Health overhaul helps Medicare prospects: report

Prospects for the U.S. Medicare retiree health program brightened significantly from last year as a result of cost cuts resulting from healthcare reform legislation, a government report said on Thursday.

The Medicare hospital trust fund is not projected to exhaust its funds until 2029, 12 years later than forecast last year, according to an annual report.

However, the deep recession ate into receipts for another major program for retired Americans, Social Security, helping push it into deficit for the first time in 27 years, the same report from the two programs’ trustees said.

In the long run, Social Security, which was benefiting 53 million Americans at the end of 2009, was due to exhaust its reserves in 2037, the report said, the same date as was projected in last year’s assessment.

The yawning U.S. budget deficit and the Obama administration’s healthcare overhaul are among politically polarizing issues in November mid-term elections.

The administration hailed Medicare’s improved finances, and some smaller benefits to Social Security, as a dividend from healthcare reform, while critics cited the financial problems facing the two retiree programs as evidence of grave fiscal problems.

“The impact of healthcare reform is made clear by the trustees reports, which show some very positive developments for Social Security and especially Medicare,” Treasury Secretary Timothy Geithner, one of the trustees, said at a press conference.

The top Republican on the Senate Budget Committee, Judd Gregg, said the administration should focus on cash shortfalls in Medicare and Social Security instead of how far off in the future the programs’ funds will expire.

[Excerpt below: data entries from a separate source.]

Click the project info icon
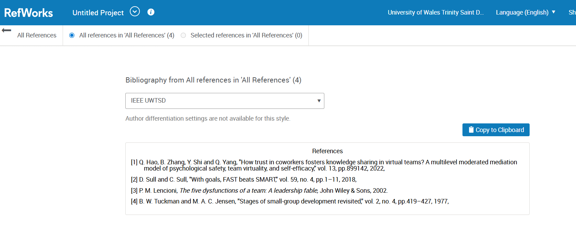This screenshot has height=226, width=576. tap(151, 12)
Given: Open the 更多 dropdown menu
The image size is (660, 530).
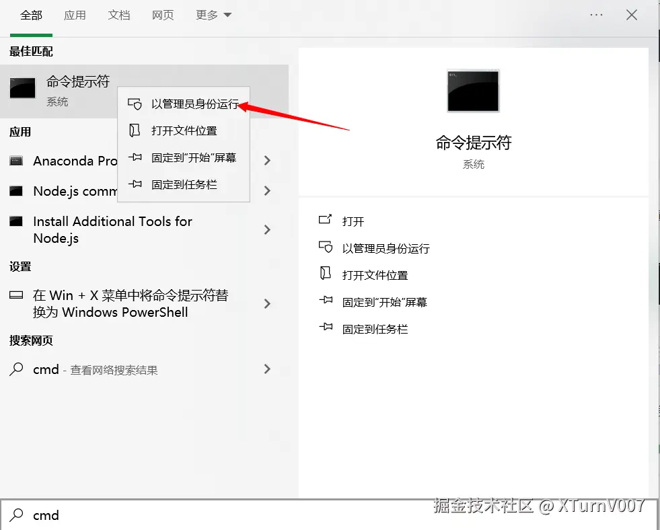Looking at the screenshot, I should [x=213, y=15].
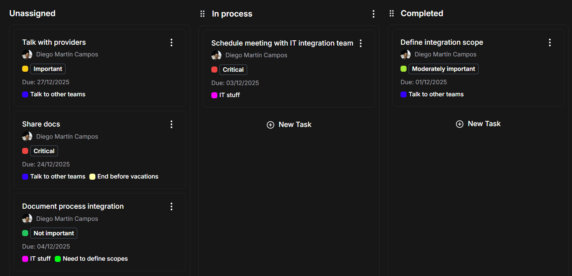Click the Unassigned column header
The image size is (572, 276).
click(32, 13)
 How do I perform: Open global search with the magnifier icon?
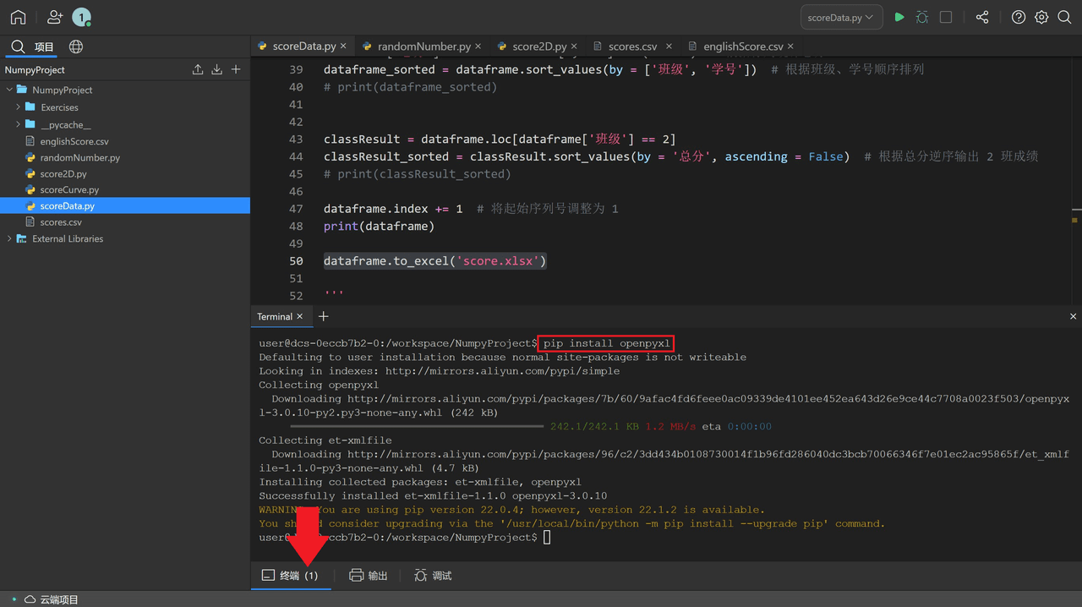coord(1064,16)
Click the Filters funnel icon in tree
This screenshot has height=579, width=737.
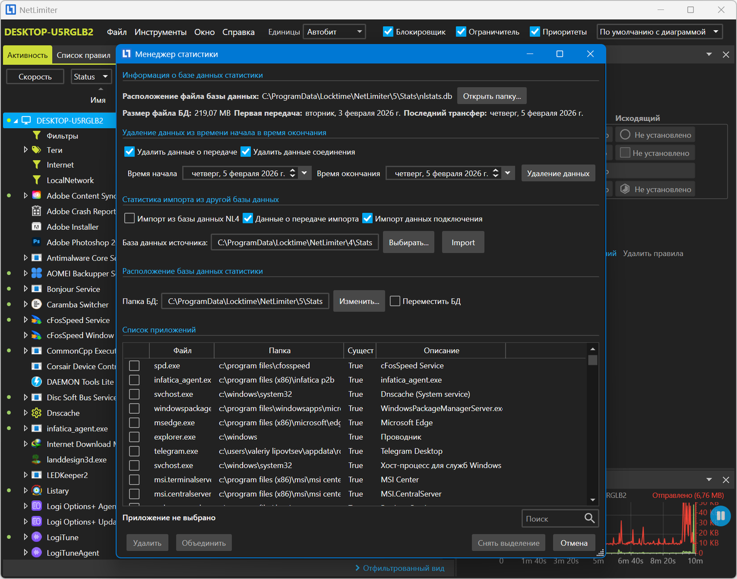pyautogui.click(x=37, y=136)
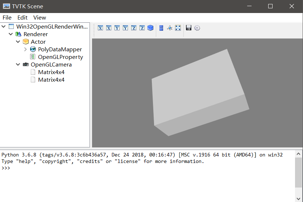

“The crisis is upon our doorstep,” he said in a statement. “As of this year, both of these massive entitlement programs will have more going out than coming in.”

Social Security accounted for about $678 billion, or 20 percent of the U.S. budget in the 2009 fiscal year, while Medicare and its companion Medicaid healthcare program for the poor claimed $676 billion.

Although the financial difficulties facing the two programs have been apparent for years, politicians have been unable to agree on how to put them on sounder footing. Lawmakers have been reluctant to cut benefits or raise taxes or set aside enough revenue to keep them running at current levels.

HEALTH SAVINGS

The report said cost savings to the Medicare program would come through reductions in projected payment increases to hospitals and healthcare providers in coming years.

However, over the past several years, Congress has regularly blocked cuts in planned Medicare payments to physicians.

Health and Human Services Secretary Kathleen Sebelius acknowledged the administration would need to strike a balance between the controversial pay adjustments, which could drive some healthcare providers away from the Medicare program, and the need to reduce costs to ensure the long-term health of the program.

The funds’ trustees urged lawmakers to address the looming financial problems of the programs soon. In addition to Sebelius and Geithner, trustees include Labor Secretary Hilda Solis.

The Medicare report acknowledged the softening recovery will add an additional obstacle to the financial health of the programs. The report assumed a return to full employment will not happen until 2017, two years later than projected last year.

After a painful recession, the U.S. budget deficit is expected this year to top the record $1.41 trillion hit in 2009, and the national debt has reached $13 trillion.

The annual report is usually released in April or May but the trustees delayed publication to study how the fate of the programs would be affected by recently passed healthcare reform legislation.

A blue ribbon bipartisan commission is due to make recommendations by December about how to improve the long-range state of U.S. finances, and is expected to offer thoughts on how to put the two programs on sounder long-term footing.